Nueva (y eterna) Roma
Hace exactamente 21 años, en un extenso viaje
que hice con mi familia por Europa, tuvimos la oportunidad de estar en Roma en
diciembre. Un sacerdote amigo, que oficiaba de guía circunstancial en la
bellísima ciudad eterna, nos contó que él se marcharía en apenas unas horas a
España para pasar las fiestas con sus hermanos. Como al descuido, más por
cortesía que por interés, le dije que entonces se perdería la tradicional misa del Vaticano. ¿Tienes interés en ir?, me preguntó. ¡Claro,
por qué no! Sería toda una experiencia, le dije, dando por sentado que por
supuesto no lo haría (a la Basílica solo se podía acceder con invitación; y en
la Plaza habría un gentío). Entonces les envío las invitaciones al hotel, hoy a
la noche, agregó. Así fue como, sorteando la guardia suiza, puntillosa pero a
la vez bastante jocosa, entramos a la basílica, reservada esa noche para un
público selecto que había sacado del armario sus mejores prendas y esperaba
ansioso. Media hora después, Juan Pablo II atravesaba la nave central seguido de un interminable cortejo; se detenía a saludar a los
fieles que habían dejado sus puestos y se agolpaban en los laterales de cada
fila; y oficiaba la misa de Nochebuena. Afuera, la multitud seguía atentamente
la celebración que se reproducía por altoparlantes y pantallas. Lo que más me
impactó de aquel momento, al margen de lo raro de la situación, fue
el coro: llenaba no solo el templo sino que se lo podía escuchar a varias
cuadras a la redonda, dando a la helada noche romana una atmósfera casi
fantasmagórica. En ese momento, la belleza de San Pedro cedía protagonismo a
una experiencia que atravesaba todos los sentidos, no solo el auditivo. Pero
por otro lado, sin aquella, ese mismo efecto hubiera sido imposible. Incluso,
si se intentara observar como una representación teatral, con una arquitectura
privilegiada, cercana a la genialidad, y con los mejores recursos, también
estaría faltando lo esencial: la puesta en escena de la fe, aunque el
observador fuera ateo. Tal vez, y como pocas veces, la estética se enseñoreaba sobre los presentes, sobre la multitud que rugía afuera abrazada por el monumental pórtico de Bernini, sobre la ciudad entera, pero también sobre la misma
historia. En algún punto, y por algunos instantes, lograba que ambas se
fundieran en un solo cuerpo. Que aunque después sería sacrificado, dejaba
abierta la puerta para resurrecciones eternas y ciclos que se repetirían hasta
el infinito.
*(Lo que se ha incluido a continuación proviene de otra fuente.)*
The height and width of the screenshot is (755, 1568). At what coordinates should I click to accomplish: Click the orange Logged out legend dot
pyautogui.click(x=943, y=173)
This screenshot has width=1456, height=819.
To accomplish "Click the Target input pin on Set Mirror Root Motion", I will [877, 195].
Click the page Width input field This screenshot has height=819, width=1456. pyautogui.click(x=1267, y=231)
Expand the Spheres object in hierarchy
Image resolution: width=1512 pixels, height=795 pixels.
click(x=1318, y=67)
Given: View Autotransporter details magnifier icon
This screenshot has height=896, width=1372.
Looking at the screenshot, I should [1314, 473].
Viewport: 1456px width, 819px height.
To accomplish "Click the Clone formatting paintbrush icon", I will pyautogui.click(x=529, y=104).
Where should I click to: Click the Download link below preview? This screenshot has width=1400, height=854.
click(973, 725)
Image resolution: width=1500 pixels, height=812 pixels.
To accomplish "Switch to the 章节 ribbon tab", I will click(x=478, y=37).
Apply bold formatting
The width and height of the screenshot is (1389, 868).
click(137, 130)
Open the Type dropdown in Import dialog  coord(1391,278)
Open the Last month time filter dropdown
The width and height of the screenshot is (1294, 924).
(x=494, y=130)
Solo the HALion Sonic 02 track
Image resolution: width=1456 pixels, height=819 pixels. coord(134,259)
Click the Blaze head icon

No tengo duda alguna de que Bramante, Miguel Angel y Bernini lo
supieron: estaban construyendo no una basílica sino un poder que los necesitaba
con urgencia, que decaía y que en cada agonía resurgía a fuerza de sugestión,
de representación y sobre todo, de un arte que ingresaba allí donde la lógica,
las palabras y la razón habían perdido la partida. ¿No es acaso esa, también,
la historia de occidente? Es más, ¿no es acaso esta nuestra historia actual?